In Carpenter’s film, a race of aliens disguised as humans take over the planet. Using mass media and normalization tactics, the aliens manipulate, dominate, and police the human race. An underground resistance creates glasses that enable humans to see who the aliens are, ultimately leading to the destruction of their system of mind control. In We Live, Wormsley re-imagines this fictional story for our current political moment: “In this world the glasses are used to promote fear and control. The children can see beyond this—they can use other forms of connection and centered thinking to change course. Resistance grows through a change in perception. A shift is happening.” Wormsley believes that there is something innate in the human spirit that drives us to protect this planet and its inhabitants.

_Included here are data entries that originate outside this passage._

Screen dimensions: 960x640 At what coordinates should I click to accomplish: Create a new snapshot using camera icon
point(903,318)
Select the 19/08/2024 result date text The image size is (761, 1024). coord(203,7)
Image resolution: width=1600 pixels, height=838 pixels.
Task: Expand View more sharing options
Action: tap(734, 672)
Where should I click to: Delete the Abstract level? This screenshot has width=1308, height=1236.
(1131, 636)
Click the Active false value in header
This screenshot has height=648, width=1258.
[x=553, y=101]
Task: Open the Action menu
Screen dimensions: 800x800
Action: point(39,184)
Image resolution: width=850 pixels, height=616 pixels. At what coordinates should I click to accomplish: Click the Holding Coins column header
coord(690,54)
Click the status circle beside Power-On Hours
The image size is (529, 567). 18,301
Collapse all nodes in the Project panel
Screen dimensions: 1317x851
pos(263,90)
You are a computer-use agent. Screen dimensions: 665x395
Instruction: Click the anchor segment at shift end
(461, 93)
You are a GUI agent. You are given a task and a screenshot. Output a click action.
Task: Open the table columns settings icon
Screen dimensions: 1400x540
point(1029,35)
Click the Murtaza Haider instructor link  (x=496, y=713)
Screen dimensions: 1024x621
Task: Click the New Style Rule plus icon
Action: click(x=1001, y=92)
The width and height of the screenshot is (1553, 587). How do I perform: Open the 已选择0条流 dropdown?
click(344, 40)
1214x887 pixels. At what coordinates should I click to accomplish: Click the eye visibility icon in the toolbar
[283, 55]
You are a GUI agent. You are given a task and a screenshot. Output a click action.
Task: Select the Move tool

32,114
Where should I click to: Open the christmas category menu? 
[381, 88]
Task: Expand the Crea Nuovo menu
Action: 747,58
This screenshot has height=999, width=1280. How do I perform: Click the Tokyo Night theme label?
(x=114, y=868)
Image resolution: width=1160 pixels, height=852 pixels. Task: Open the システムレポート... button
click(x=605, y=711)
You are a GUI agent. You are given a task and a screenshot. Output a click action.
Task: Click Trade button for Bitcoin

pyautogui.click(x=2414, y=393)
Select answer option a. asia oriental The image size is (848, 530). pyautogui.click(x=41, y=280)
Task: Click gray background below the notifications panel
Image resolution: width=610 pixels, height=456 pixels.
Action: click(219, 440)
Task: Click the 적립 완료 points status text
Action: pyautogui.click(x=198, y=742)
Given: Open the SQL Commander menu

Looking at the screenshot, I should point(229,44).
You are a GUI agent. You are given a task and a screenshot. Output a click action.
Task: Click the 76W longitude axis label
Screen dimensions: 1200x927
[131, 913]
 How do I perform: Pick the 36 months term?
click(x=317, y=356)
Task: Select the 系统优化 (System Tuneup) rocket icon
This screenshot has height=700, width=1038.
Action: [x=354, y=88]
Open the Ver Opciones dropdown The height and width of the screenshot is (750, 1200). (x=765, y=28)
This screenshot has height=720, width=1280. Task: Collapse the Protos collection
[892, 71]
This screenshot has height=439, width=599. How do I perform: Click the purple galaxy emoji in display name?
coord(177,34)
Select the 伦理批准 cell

Alisha B. Wormsley is a collaborative and community-oriented interdisciplinary artist and cultural producer. Wormsley has been honored with a number of awards and grants to support her programs: afronaut(a) experimental film series; Homewood Artist Residency (recently received the mayor’s public art award); art: the Children of NAN video art series; There Are Black People in the Future body of work; and her collaborative works with performance artist Lisa Harris. Her work has been shown in the 2014 Carnegie International and the HTMLLES festival in Montreal as a part of the Montreal Biennial 2014. Wormsley currently teaches electronic media at Carnegie Mellon University.